As both a scholar and a practitioner looking at SITI Company’s past, I find myself fluctuating between narrative history and embodied memory. SITI’s pedagogy lends itself to a nonhierarchical, embodied knowledge and a broad-based international discourse.

The Notes

From conversations on Facebook, June 2023. Flower-Gladney is in New York, Yotopoulou is in Greece, Green is in Australia, and Delzer is in Rhode Island.

MELISSA FLOWER-GLADNEY: If this is going to be the first published notes from SITI’s training, what should it feel like? What should be included? Should we have more people? Everyone from the workshop? Should it be snippets or full pictures of days?

FIONA GREEN: I’m still trying to get my head around what it is to reflect on reflecting. Now I’m reflecting on reflecting on reflecting. The reflexive mirror game. I’d prefer just to be in the space and not know what to do. Just standing at peace, knowing that even what you do wrong is right.

TINA YOTOPOULOU: Hey all. I am having visitors from abroad this week. After July 15th I’m available.

GREEN: We’re in three time zones about one-third of the world away from each other!

BRAD DELZER: Blame Melissa. My heart hopes we can all be in the same space, even if digitally and even if only for a short while. But that might prove impossible.

[Skidmore College in the summer is beautiful. A campus on rolling green hills within walking distance of a small town with rows of bed-and-breakfasts for those visiting the mineral springs of Saratoga. As workshop attendees, we stay in the college dormitories, sharing rooms with one to three other people. Meals are shared in the college’s cafeteria where we swipe a temporary meal card.

+++

**WHAT THIS EXERCISE ASKS**
**a)** In the SITI Company text, where do workshop attendees stay at Skidmore College?
**b)** Write a continuation of the SITI Company text, starting after its final sentence.
The data is separate material and is not part of the SITI Company text.

Entries for locating text and elements
+++

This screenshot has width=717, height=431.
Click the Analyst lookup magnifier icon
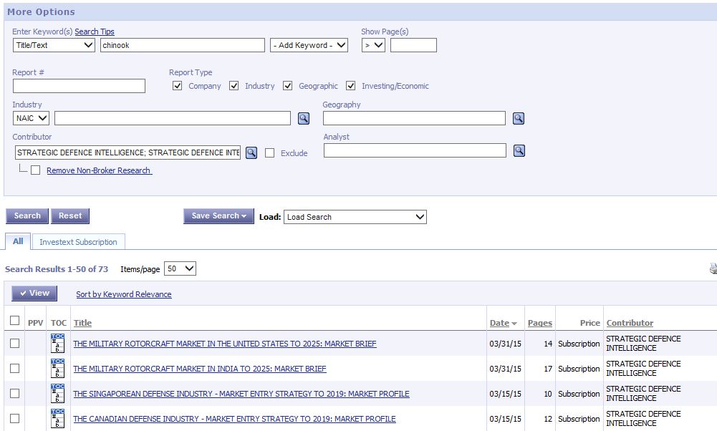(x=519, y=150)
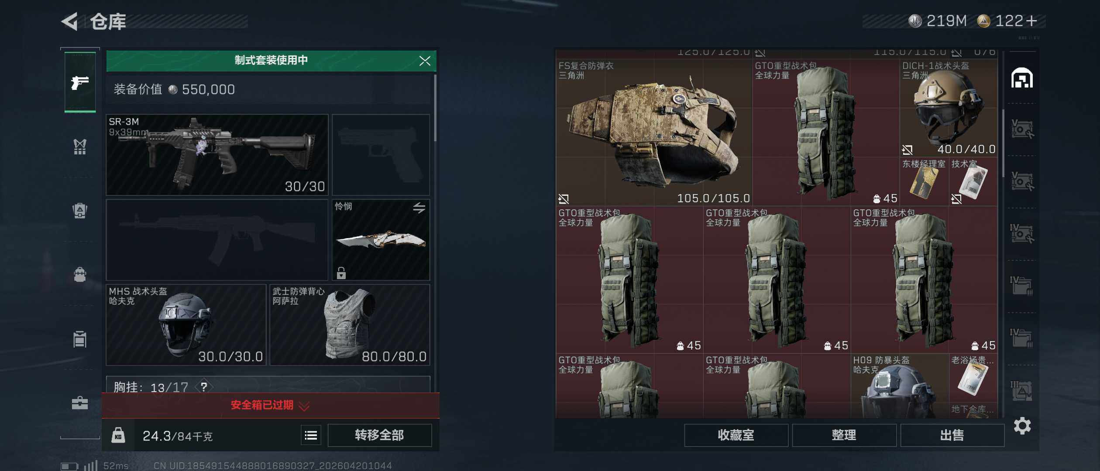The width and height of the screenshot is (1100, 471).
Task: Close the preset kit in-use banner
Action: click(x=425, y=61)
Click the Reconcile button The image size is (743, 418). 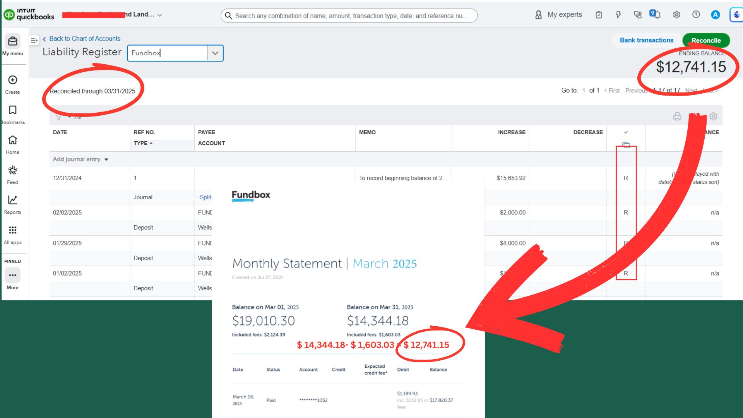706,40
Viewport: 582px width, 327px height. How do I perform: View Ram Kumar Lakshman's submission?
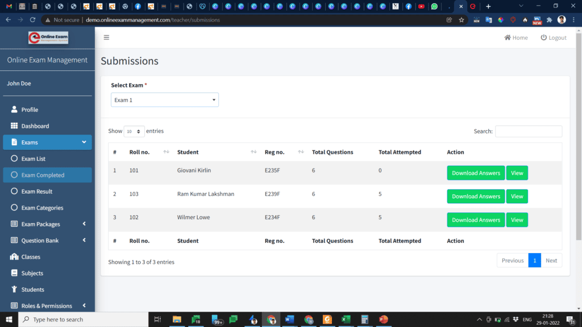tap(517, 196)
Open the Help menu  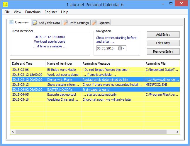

+++

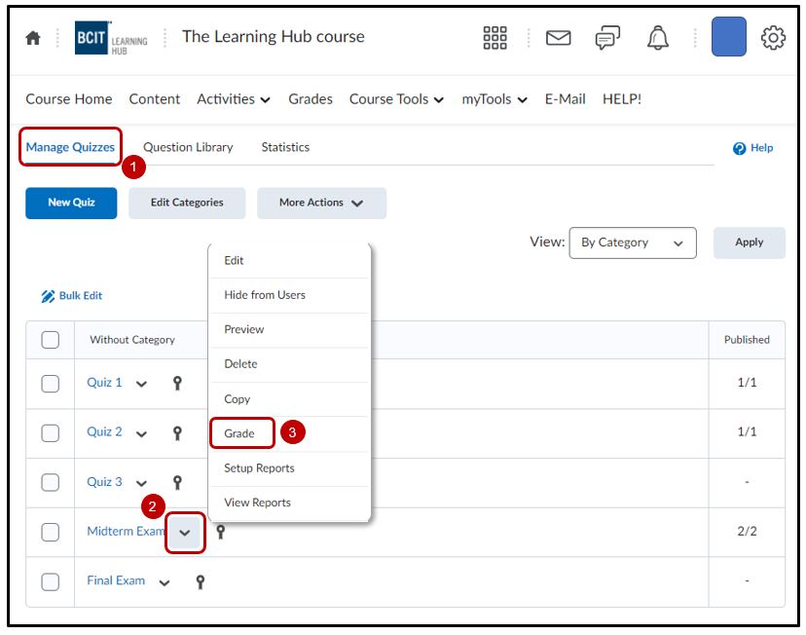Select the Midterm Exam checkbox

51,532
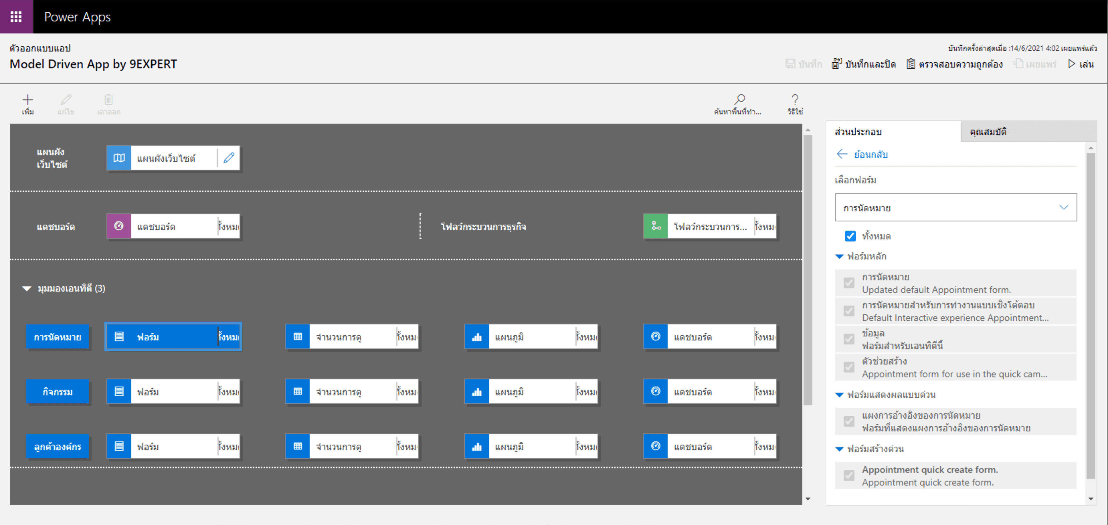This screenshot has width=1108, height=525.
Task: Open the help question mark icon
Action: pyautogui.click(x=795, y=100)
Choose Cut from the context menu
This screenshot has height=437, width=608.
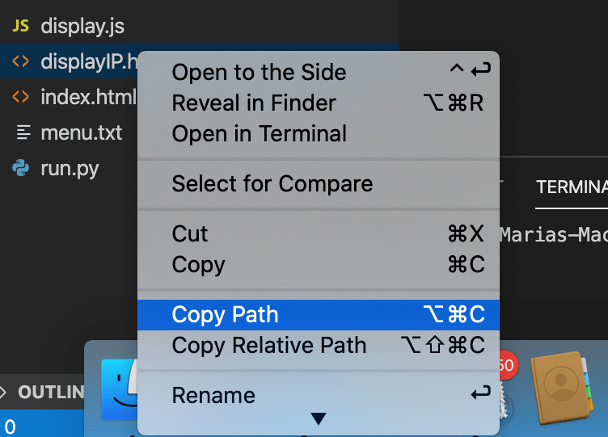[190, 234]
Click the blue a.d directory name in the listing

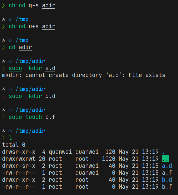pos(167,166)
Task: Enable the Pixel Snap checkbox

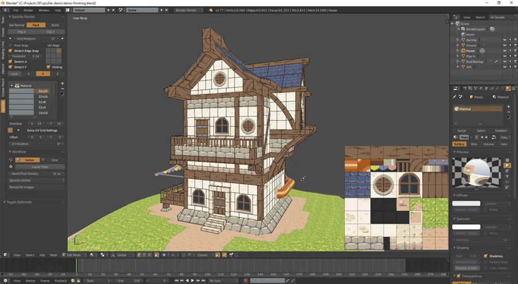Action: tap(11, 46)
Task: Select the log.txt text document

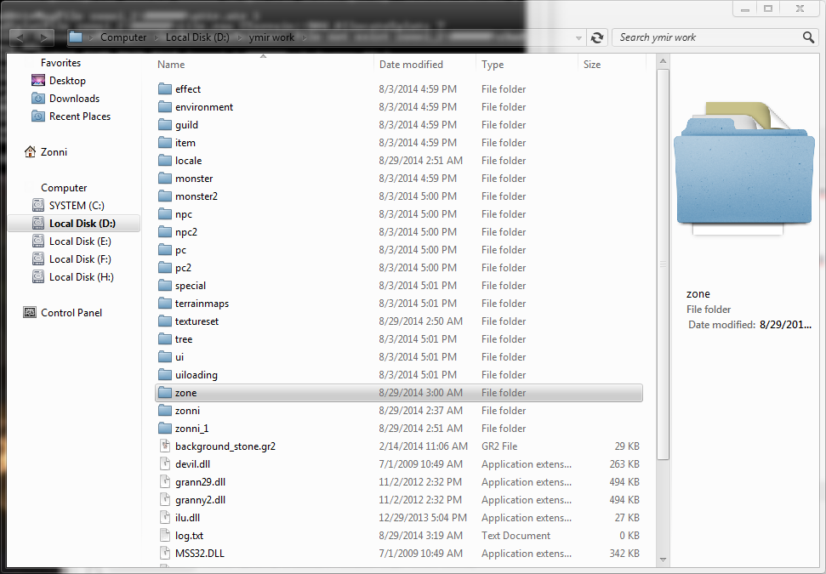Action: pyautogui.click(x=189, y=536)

+++

**EXPECTED RESPONSES**
**a)** They stay in the college dormitories, sharing rooms with one to three other people.

**b)**
At the 2012 and 2013 SITI Summer Theatre Workshops, there are 60 participants divided into two groups of 30, Groups A and B. In the morning, these groups rotate: Group A does Suzuki training for an hour and a half, Group B does Viewpoints; there is a 15-minute break; then switch. The sessions are led mostly by company members Leon Ingulsrud, Will Bond, Akiko Aizawa, Ellen Lauren, Barney O’Hanlon, Stephen Webber, Kelly Maurer, Tom Nelis, and Gian-Murray Gianino. In the afternoon, we study composition with Ingulsrud, Webber, and Bogart; dramaturgy with J.Ed Araiza; and voice with Lauren and Aizawa. Some days are “double days” where we go to second Suzuki and Viewpoints sessions. We are then all assigned smaller composition groups. These groups perform compositions at the end of the week on “Composition Day.” In 2012, SITI Company was collaborating with the Bill T Jones/Arnie Zane Dance Company, so some of the afternoon classes were movement classes led by the Jones/Zane company. Throughout the workshop period, SITI was also rehearsing with the Jones/Zane dancers to create A Rite (2013), which they performed near the end of the workshop at the Saratoga Performing Arts Center. Although the workshop participants did not rehearse or work directly with SITI on the show, all of the composition assignments centered around The Rite of Spring. In 2013, when only Brad Delzer attended, the company was rehearsing Steel Hammer (2014), and similarly, the source material for their compositions stemmed from themes from this work. —MFG]

Week 1

From Yotopoulou’s notebook, undated, 2012

Reveal the space, the “piece of wood”

  • what are we revealing?

  • how are we revealing?

There are many different ways: it varies artistically.

From Flower-Gladney’s notebook, Monday, 28 May 2012

DAY 1 SCHEDULE

What to bring: Lunch, clothes to move in, props, images and any inspirational materials

From Delzer’s notebook, posted on Facebook, Day 1, Monday, 3 June 2013

Delzer:

There are 59 participants; 28 of which are International—lots of Aussies (like at least 5), quite a few Canadians, some Brits, couple Finns, some from Mexico City, one from Rio in my group, and others.

From the combined notes of Gladney, Yotopoulou, and Green, posted as Meltiona on Facebook, Day 1, Tuesday, 28 May 2012

Suzuki Training Group A, led by Webber, Ingulsrud, and O’Hanlon

Yotopoulou:

We started with focus.

Focusing on an image or a spot, or something at a distance—whatever helps.

I have to have resistance from my image and from the floor.

Exercises:

1. Feet at first ballet position (for me it was always faster to think of ballet terminology, where applied). We are going down and up in plié (hello ballet again).

  • Down in 10, up in 8.

  • Down in 8, up in 6.

  • Down in 5, up in 3.

  • Down in 2, up in 2.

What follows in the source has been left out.